Previous studies reported that capsaicin potentiates Delta F508 mutant cystic fibrosis transmembrane conductance regulator(CFTR) channel gating defect by transfected cell-based assays. It has been postulated that orally ingested capsaicin may conceptually be used to develop a therapeutic strategy to treat gastrointestinal disorders in CF patients. We tried to reproduce and extend those pre-clinical data of previous studies. Cell-based fluorescence functional measurements in Fischer thyroid epithelial cells(FRT) expressing CFTR showed no effect of capsaicin on potentiating Delta F508-CFTR, while genistein showed a strongly positive activity.
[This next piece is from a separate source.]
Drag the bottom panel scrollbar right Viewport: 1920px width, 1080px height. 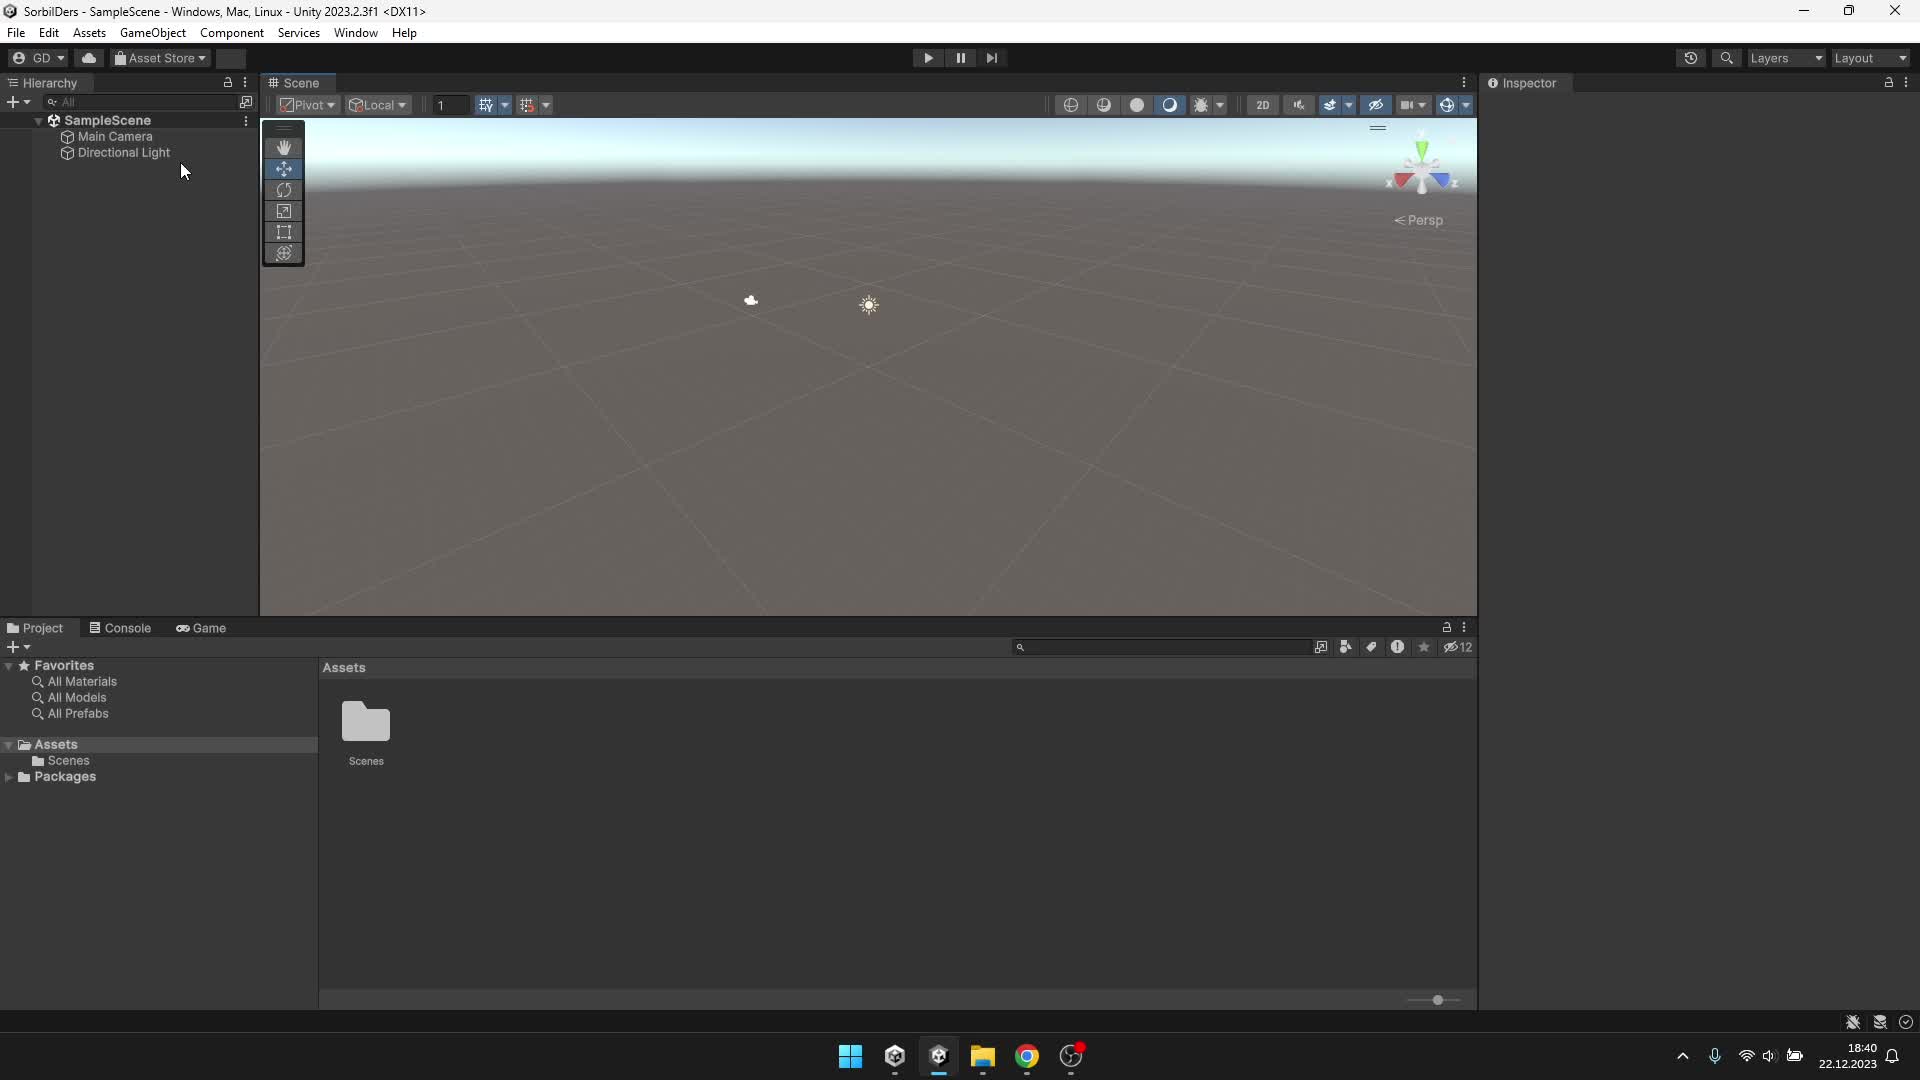click(x=1436, y=1000)
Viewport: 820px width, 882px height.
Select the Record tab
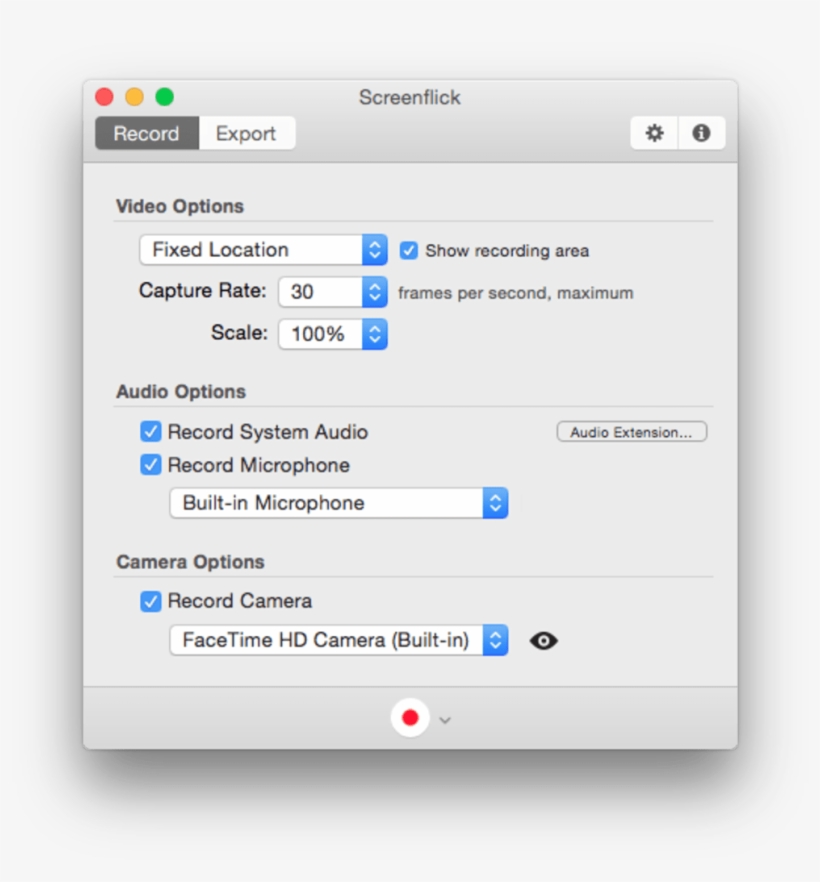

Studies show that capsaicin and dihydrocapsaicin activated cAMP-prestimulated wild-type CFTR in a dose-dependent manner with a maximal response of. 70% of that activated by genistein, thus gave an apparent EC50 of (40.4 +/- 6.8) pmol/L and (150.2 +/- 7.4) mu mol/L respectively. Preliminary study shows that the binding sites for capsaicin and dihydrocapsaicin may be probably partially overlapped with that for genistein because the maximal activation of wild-type CFTR with genistein is partially blocked by capsaicin and dihydrocapsaicin.